EXTRACTED MATERIAL section start
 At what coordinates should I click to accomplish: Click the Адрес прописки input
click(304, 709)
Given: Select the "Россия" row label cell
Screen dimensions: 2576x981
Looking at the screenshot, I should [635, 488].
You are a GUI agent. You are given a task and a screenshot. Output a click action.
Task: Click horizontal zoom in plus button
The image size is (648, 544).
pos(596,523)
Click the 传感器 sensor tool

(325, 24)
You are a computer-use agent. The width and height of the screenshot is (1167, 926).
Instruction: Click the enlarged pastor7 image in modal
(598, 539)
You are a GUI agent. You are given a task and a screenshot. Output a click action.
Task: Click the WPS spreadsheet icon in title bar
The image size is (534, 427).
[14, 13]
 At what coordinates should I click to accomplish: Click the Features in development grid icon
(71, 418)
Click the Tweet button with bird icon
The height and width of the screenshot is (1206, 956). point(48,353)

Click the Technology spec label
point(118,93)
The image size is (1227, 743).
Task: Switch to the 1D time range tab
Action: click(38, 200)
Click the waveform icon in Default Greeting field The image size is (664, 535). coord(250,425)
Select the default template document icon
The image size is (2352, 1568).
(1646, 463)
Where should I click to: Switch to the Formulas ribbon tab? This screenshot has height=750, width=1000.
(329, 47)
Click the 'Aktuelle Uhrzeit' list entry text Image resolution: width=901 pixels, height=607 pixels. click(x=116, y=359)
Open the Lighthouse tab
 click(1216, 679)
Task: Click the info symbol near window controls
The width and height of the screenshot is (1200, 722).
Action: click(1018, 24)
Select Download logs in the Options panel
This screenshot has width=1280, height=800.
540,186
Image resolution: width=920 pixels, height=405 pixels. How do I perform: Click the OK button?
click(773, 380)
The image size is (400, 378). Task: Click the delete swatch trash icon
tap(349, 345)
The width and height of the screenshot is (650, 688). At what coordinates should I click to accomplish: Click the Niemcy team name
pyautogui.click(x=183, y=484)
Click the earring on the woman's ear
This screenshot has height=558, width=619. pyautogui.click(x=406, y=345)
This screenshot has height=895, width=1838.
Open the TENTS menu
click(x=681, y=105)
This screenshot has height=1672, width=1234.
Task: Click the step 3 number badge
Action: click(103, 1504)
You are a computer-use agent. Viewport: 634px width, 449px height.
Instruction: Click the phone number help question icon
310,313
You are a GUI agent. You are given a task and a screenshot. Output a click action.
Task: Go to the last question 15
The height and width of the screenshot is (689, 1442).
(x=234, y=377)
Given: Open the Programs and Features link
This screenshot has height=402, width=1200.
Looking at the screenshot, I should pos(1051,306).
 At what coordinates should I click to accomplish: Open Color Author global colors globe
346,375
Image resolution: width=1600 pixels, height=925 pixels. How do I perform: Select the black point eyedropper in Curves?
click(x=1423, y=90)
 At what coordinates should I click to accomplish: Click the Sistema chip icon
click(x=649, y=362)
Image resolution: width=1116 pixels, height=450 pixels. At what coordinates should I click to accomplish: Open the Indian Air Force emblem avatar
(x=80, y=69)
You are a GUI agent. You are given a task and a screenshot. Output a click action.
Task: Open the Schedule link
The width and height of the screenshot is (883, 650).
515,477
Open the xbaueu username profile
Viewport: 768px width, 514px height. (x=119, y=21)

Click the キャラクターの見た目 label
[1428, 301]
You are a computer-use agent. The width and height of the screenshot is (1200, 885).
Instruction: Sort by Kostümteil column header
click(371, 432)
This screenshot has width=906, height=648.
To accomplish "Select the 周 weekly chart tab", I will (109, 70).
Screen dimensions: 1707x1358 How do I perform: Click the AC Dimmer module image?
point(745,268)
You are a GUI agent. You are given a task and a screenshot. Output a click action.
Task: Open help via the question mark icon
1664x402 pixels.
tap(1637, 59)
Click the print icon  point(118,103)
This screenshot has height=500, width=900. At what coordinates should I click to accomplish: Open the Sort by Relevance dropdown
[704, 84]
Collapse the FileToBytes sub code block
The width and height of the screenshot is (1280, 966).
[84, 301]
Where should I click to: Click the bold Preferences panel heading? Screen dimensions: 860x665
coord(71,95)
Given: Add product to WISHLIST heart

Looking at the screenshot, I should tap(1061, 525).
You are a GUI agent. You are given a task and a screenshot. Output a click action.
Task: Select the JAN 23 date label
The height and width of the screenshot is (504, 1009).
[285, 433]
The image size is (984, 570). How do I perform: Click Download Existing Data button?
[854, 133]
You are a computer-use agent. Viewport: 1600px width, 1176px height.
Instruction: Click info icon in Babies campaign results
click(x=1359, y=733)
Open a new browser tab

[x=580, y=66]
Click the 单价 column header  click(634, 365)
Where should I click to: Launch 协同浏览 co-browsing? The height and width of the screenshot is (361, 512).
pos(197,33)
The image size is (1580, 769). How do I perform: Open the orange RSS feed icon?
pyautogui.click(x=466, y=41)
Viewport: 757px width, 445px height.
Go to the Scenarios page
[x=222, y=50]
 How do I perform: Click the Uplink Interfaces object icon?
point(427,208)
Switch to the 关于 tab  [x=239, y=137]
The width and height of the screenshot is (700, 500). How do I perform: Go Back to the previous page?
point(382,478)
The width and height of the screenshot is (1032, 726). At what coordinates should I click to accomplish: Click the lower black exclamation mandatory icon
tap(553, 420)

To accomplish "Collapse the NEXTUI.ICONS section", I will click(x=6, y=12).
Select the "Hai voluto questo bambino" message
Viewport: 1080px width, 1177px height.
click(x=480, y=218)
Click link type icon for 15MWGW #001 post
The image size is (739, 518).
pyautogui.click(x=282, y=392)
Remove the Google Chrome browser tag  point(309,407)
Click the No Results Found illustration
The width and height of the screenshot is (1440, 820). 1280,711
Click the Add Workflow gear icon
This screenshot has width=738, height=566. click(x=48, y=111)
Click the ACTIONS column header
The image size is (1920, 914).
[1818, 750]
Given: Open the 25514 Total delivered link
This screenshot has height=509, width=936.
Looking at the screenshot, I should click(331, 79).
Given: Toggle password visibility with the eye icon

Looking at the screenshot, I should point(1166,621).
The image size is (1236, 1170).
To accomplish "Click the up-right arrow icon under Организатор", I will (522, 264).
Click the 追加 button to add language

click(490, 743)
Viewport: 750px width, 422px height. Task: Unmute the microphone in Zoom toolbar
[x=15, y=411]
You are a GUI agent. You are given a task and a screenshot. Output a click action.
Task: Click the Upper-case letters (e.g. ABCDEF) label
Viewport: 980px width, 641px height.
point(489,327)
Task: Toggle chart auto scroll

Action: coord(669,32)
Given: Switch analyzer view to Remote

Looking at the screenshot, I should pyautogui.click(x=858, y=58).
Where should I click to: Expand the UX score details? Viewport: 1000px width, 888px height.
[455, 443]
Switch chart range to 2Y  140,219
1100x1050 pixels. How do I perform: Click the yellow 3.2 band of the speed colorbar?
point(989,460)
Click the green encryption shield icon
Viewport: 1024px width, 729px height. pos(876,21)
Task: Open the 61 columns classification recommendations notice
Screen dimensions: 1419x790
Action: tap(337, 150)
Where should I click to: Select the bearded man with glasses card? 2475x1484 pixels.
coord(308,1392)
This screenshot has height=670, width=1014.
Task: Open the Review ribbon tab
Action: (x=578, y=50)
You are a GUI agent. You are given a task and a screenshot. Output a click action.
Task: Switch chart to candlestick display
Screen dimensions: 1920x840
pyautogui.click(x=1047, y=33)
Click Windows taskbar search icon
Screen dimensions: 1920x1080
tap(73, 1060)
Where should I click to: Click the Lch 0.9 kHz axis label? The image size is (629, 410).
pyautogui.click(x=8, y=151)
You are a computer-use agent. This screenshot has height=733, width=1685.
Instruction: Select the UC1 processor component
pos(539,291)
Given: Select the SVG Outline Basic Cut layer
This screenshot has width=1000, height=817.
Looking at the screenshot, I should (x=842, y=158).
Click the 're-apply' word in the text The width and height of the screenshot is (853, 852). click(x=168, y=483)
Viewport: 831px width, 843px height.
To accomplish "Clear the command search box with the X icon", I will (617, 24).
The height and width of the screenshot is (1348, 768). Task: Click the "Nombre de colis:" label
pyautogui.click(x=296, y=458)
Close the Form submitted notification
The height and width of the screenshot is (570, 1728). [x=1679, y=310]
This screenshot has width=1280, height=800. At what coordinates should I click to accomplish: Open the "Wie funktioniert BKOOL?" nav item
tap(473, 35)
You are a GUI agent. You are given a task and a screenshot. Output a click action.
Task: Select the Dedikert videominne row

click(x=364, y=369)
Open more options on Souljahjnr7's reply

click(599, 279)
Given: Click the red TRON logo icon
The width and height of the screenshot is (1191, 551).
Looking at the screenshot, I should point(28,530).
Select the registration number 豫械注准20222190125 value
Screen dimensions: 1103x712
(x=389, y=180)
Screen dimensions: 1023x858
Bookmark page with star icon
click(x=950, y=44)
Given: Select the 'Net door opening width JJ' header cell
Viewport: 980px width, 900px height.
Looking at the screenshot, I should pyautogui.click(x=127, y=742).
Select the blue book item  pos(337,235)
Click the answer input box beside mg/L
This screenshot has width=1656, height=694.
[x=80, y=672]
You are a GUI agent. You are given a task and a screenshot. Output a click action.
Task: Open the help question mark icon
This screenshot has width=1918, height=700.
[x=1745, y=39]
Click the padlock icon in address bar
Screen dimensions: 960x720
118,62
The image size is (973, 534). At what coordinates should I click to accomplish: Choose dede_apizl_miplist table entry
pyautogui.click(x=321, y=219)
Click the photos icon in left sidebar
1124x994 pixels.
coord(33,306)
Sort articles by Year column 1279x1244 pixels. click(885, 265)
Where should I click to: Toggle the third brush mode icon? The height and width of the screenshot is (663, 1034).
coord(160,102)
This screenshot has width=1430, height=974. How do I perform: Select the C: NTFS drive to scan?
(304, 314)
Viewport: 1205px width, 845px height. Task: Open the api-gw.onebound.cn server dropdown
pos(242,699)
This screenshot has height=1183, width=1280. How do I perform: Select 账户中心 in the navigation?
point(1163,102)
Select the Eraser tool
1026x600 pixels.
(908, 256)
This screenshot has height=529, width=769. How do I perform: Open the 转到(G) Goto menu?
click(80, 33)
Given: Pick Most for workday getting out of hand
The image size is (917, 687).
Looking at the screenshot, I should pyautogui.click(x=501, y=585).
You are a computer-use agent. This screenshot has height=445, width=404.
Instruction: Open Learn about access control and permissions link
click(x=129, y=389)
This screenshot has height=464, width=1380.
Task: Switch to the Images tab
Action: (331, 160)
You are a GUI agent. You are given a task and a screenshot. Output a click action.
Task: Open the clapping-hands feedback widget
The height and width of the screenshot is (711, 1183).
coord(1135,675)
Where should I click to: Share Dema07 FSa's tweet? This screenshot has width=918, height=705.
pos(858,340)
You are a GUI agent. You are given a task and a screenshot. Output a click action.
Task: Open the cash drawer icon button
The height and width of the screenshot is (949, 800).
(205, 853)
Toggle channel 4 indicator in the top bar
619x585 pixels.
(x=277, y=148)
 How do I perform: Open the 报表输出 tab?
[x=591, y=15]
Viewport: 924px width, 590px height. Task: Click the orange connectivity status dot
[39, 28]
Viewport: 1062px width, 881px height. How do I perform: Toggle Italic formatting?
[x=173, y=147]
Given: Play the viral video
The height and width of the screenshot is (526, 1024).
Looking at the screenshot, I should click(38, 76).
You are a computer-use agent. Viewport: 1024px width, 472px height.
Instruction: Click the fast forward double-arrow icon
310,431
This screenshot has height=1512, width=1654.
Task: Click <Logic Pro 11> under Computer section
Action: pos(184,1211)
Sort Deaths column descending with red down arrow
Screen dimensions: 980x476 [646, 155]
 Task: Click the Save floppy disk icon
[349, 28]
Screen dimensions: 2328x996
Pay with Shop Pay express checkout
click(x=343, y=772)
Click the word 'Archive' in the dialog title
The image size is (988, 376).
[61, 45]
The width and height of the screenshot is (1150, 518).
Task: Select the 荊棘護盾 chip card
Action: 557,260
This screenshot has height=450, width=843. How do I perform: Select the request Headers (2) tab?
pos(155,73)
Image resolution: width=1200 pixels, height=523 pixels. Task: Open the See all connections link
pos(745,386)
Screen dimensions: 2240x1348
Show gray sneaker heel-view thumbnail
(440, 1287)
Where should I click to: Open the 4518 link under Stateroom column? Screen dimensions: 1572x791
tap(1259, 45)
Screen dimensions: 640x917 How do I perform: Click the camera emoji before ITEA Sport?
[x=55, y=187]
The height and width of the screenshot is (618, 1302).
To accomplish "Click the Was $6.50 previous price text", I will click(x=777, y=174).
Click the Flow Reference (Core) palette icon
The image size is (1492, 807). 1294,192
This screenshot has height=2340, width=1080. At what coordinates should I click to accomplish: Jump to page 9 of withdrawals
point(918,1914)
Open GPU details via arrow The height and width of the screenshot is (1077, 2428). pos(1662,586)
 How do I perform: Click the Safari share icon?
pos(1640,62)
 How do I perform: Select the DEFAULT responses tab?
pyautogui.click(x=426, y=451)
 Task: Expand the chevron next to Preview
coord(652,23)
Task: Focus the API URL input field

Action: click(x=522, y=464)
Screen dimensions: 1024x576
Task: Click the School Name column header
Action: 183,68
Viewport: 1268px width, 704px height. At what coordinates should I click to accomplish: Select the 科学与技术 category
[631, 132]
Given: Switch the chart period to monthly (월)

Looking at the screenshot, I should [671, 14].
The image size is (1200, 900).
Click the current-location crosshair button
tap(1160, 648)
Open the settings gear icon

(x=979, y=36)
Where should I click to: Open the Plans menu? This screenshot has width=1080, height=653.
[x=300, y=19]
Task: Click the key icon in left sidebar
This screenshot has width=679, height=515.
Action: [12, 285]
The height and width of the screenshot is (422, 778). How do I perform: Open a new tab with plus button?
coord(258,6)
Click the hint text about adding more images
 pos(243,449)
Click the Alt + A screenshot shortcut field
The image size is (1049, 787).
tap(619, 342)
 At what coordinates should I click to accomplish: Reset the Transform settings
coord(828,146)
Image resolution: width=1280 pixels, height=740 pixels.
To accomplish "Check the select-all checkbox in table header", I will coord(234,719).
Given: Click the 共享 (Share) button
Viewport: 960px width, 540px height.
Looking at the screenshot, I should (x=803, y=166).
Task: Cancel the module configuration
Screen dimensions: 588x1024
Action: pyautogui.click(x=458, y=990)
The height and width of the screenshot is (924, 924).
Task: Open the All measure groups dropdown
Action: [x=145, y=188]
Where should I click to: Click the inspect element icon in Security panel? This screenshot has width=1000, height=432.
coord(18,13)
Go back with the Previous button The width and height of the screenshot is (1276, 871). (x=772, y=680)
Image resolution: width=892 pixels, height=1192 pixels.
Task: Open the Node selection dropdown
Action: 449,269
EXTRACTED MATERIAL section end
» **WORK REQUEST**
Your answer should be a number alone, please: the count of lines in the listing where the word "search" appears.

» **YOUR SOLUTION**
2